++++ STORED RECORDS

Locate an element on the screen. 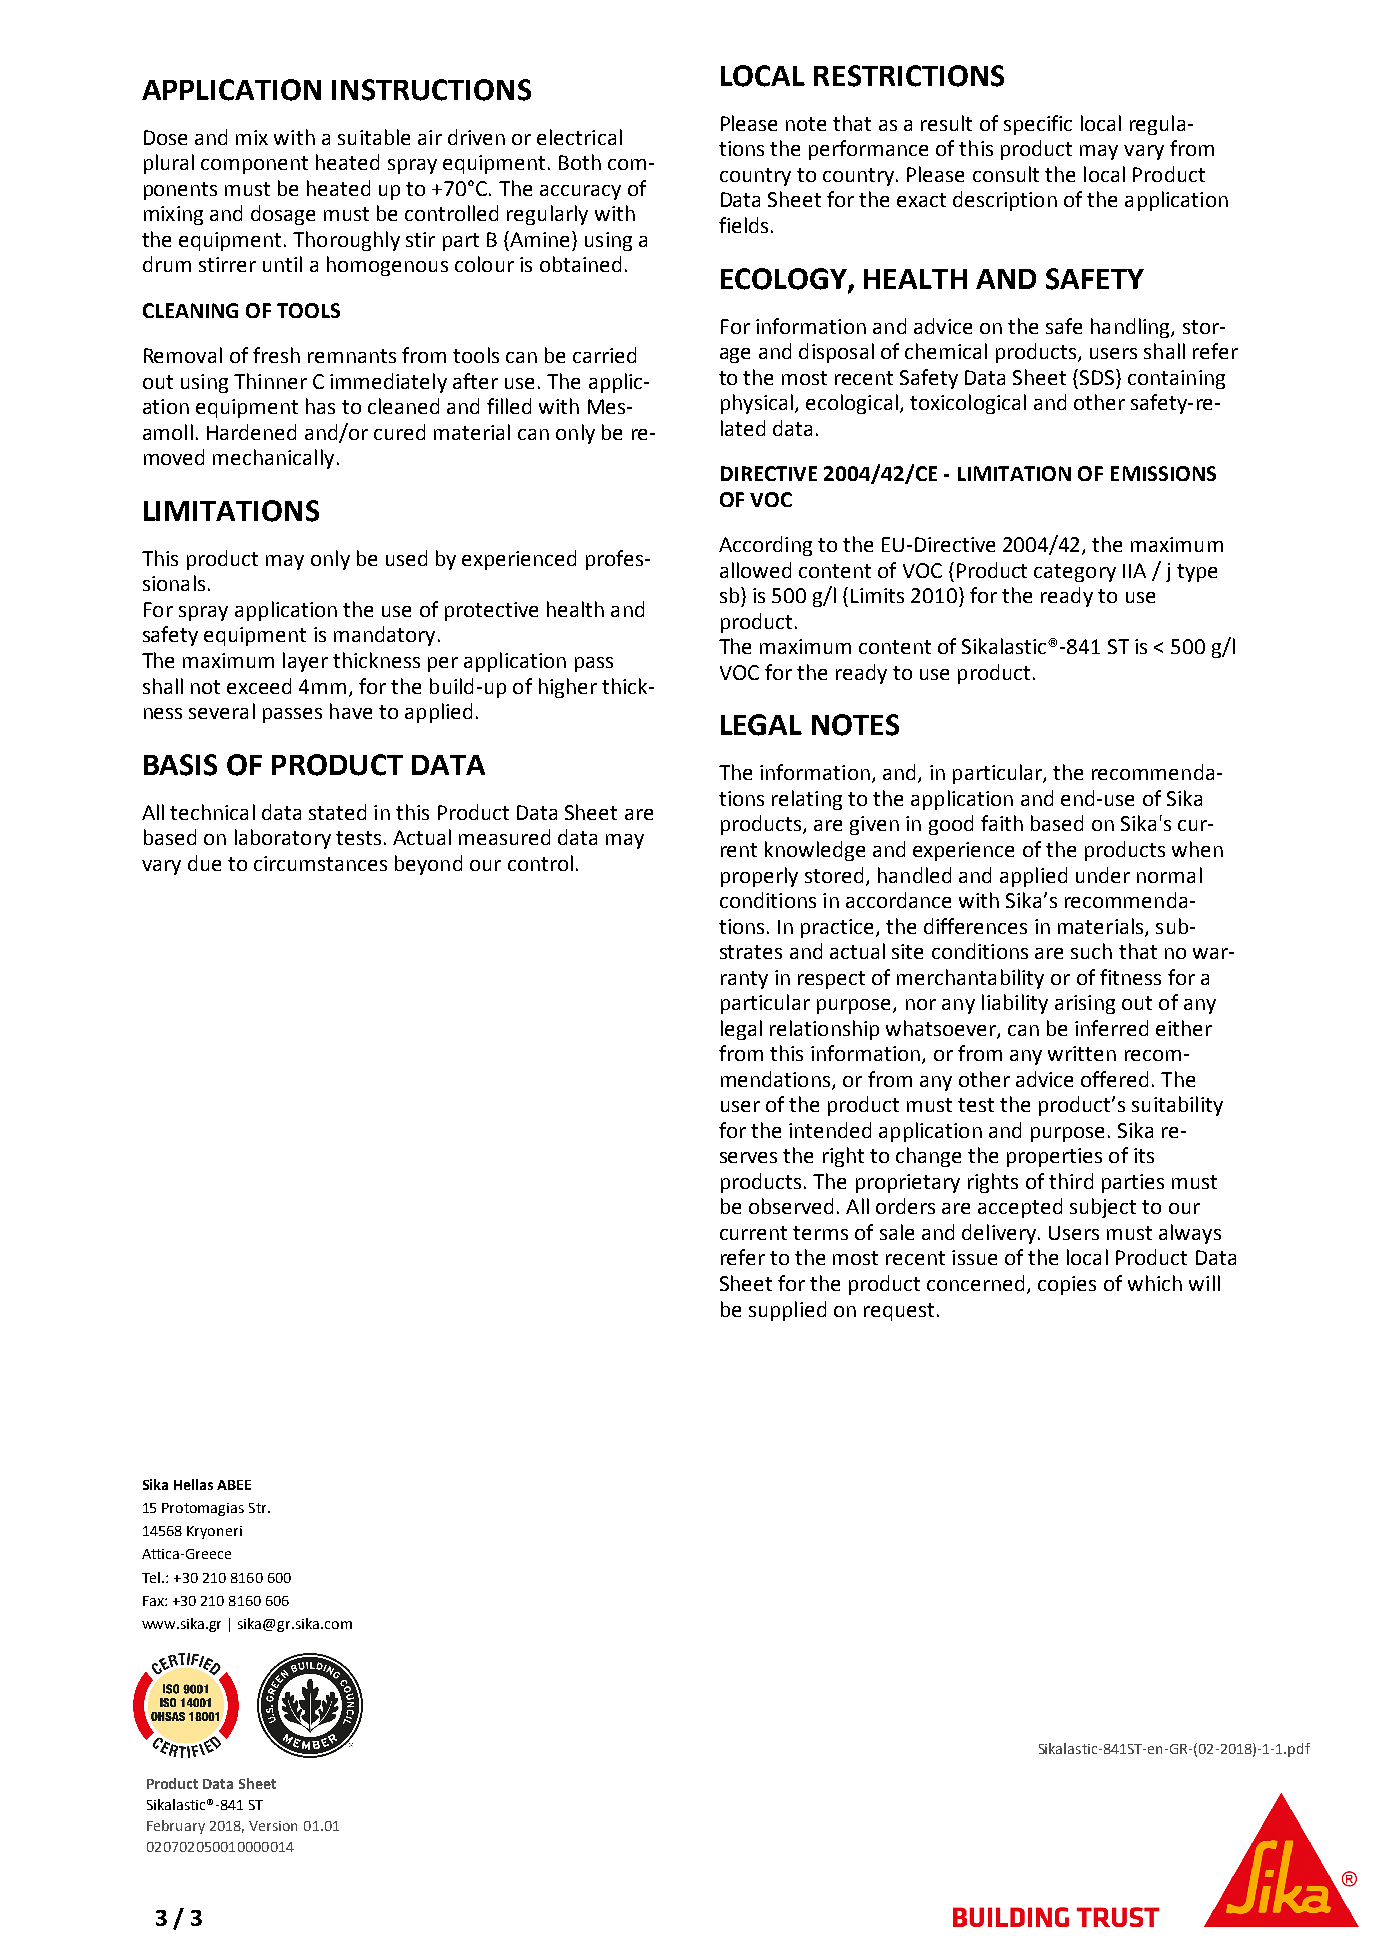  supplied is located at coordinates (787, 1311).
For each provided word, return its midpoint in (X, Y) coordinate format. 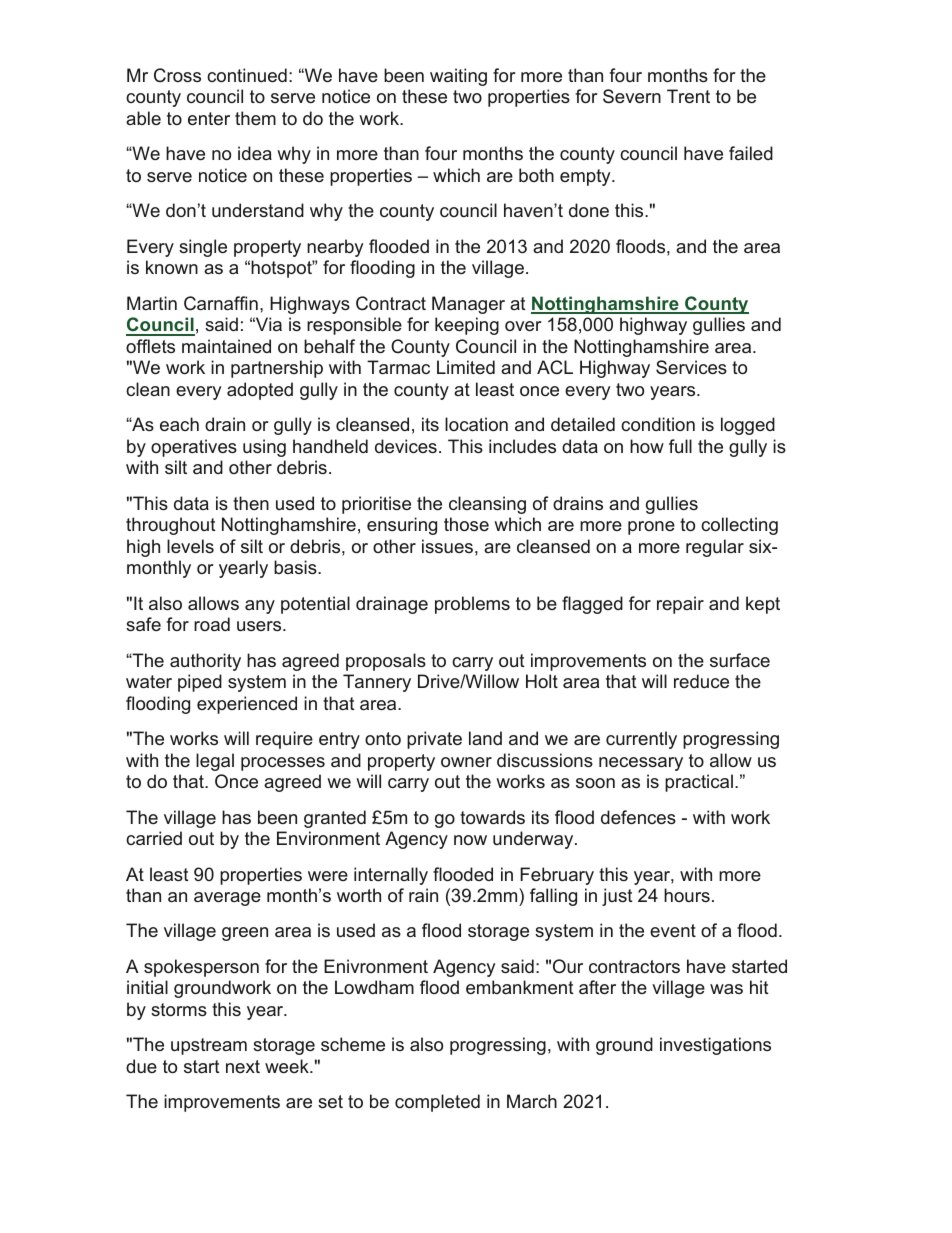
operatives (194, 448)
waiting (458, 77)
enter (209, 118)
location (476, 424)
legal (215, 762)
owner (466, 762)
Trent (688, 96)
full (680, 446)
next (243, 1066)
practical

++++++++

→ **INSTRUCTIONS TO FOLLOW**
Copy out, word for word, the part of the material above that opens with the line containing "location (476, 424)" and runs through the end of the material, including both that line and the last one.

→ **OUTPUT BELOW**
location (476, 424)
legal (215, 762)
owner (466, 762)
Trent (688, 96)
full (680, 446)
next (243, 1066)
practical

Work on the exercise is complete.